Road Safety 101: Driving on Urban Roads

City dwellers aren't the only ones who need to face the traffic of large urban centres. See how you can safely navigate your way around all of the road's users.

by Alex Kelly
Welcome back to our series, “Road Safety 101” a comprehensive look at Canada’s different neighbourhood roads: rural, suburban, and urban. We’ve covered the differences and challenges of rural and suburban roads. Now, we’ll examine urban roads, the risks on them, and how to be safe behind the wheel.

Urban roads: what’s the issue?

Urban roads can be some of the most congested, heavily travelled roads in Canada, supporting the daily life of cities. Urban centres draw in commuters from regions outside the core, increasing traffic exponentially. Compounding the chaos is the concentrated number of vehicles, typically operating along narrower lanes.

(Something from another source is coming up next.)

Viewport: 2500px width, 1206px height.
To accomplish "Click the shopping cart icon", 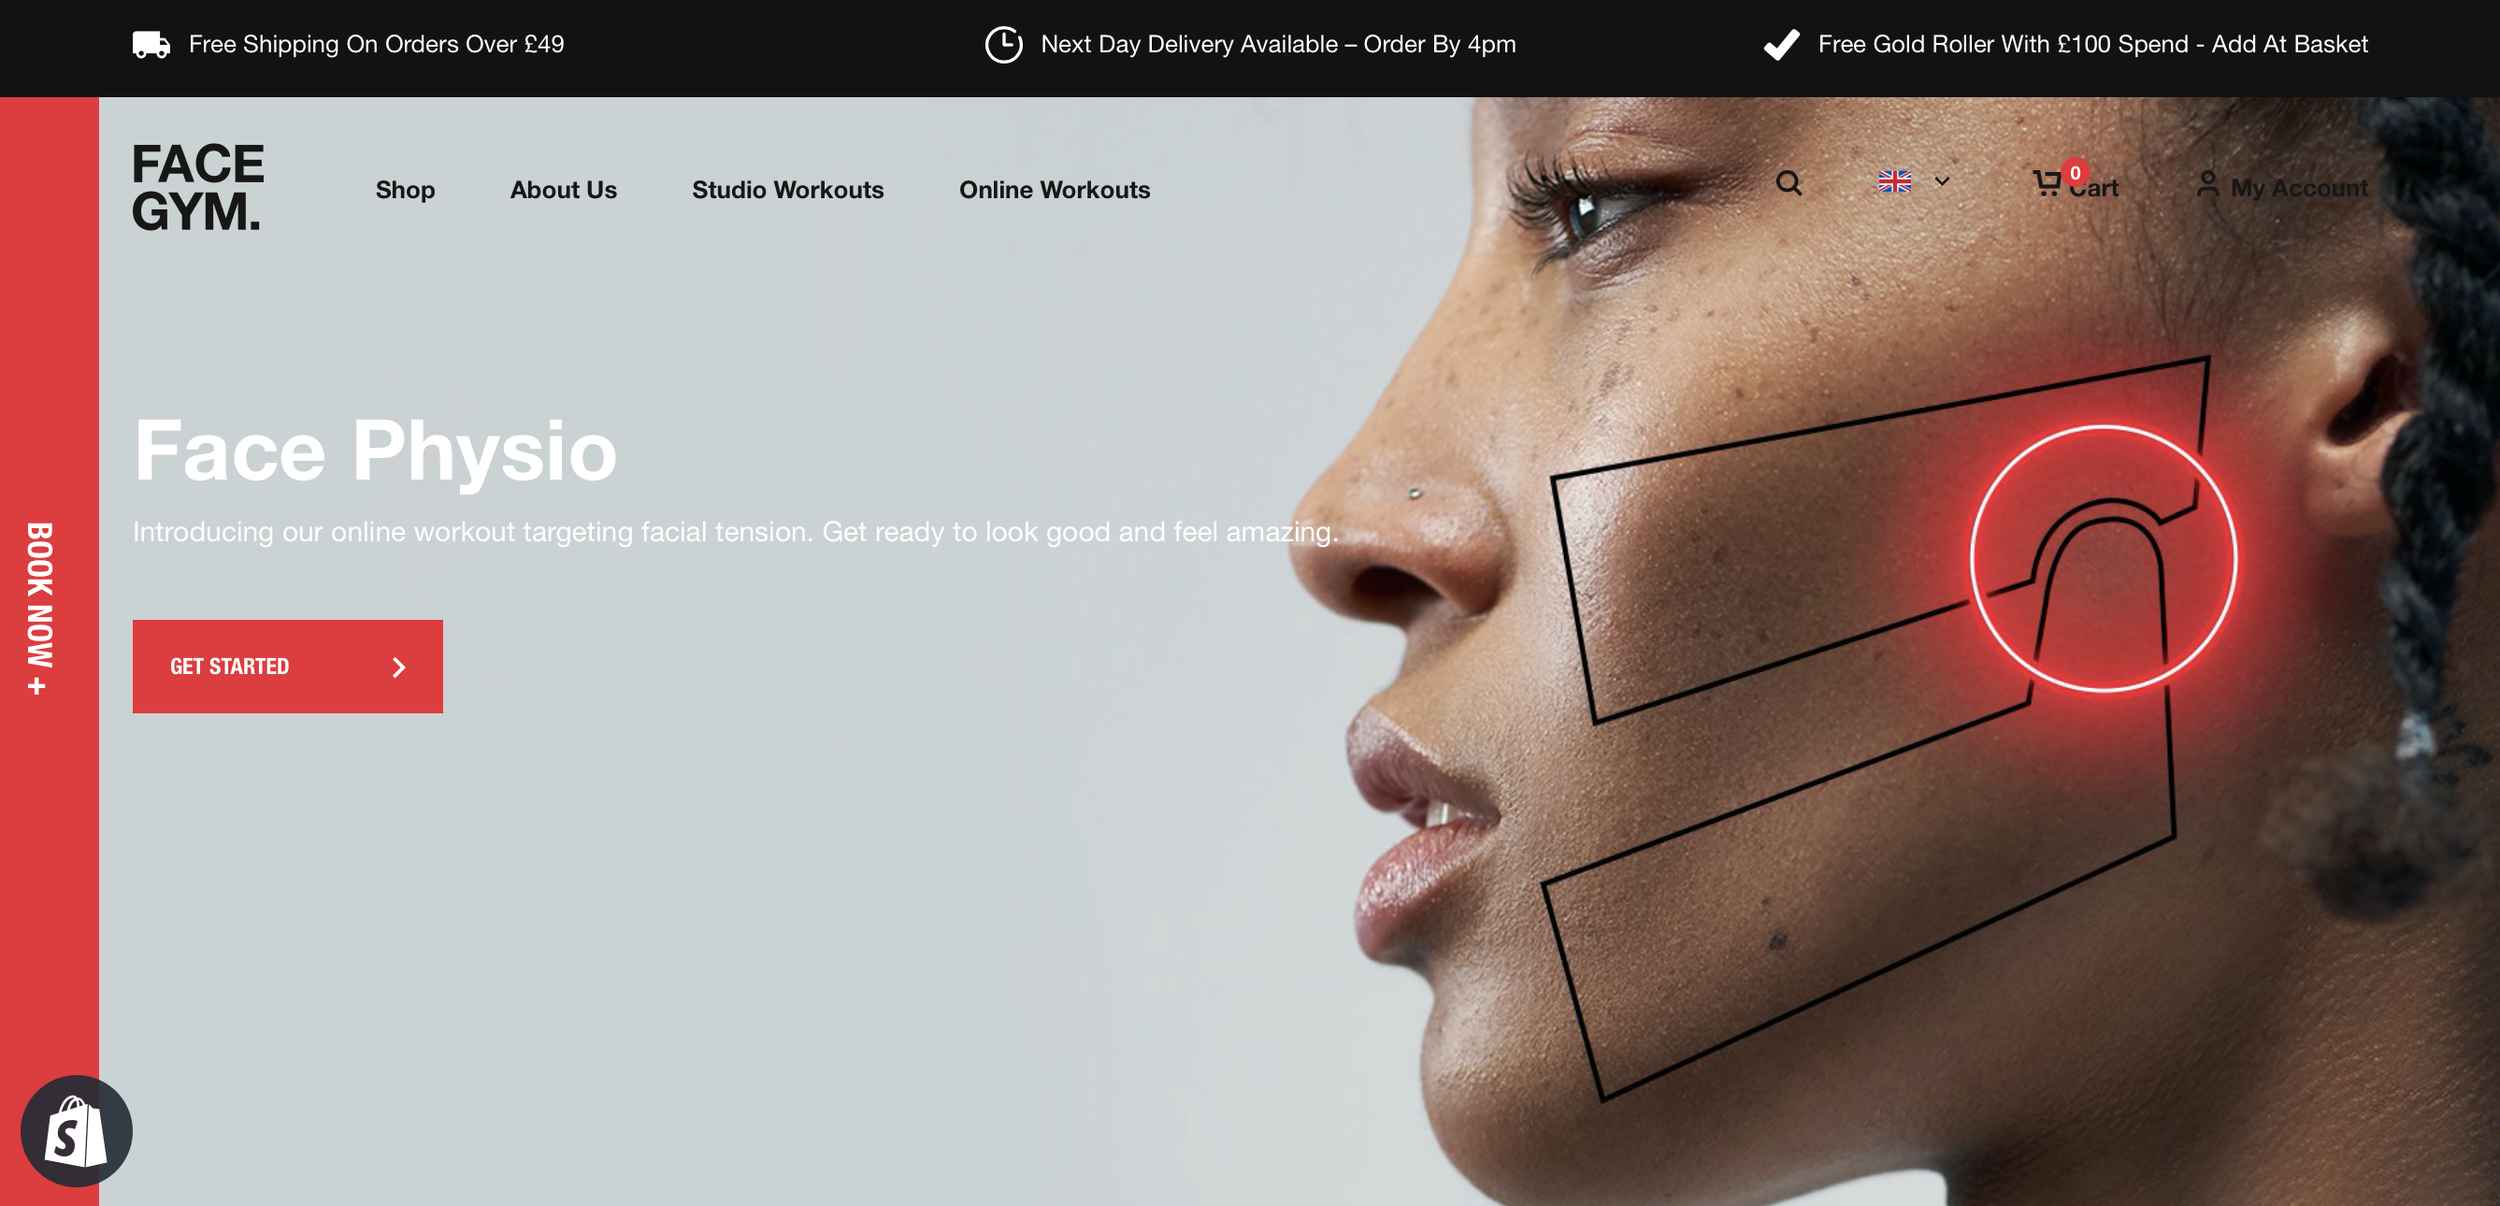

The good news for city dwellers? Urban routes can be safer, as lower speeds of travel are not as likely to result in fatal crashes. However, preventing any type of collision is paramount — city streets force interactions between vehicles and vulnerable road users, such as pedestrians and cyclists. While city characteristics, such as increased opportunities for active transit, can create favourable environments for public health, there are also increased opportunities for collisions.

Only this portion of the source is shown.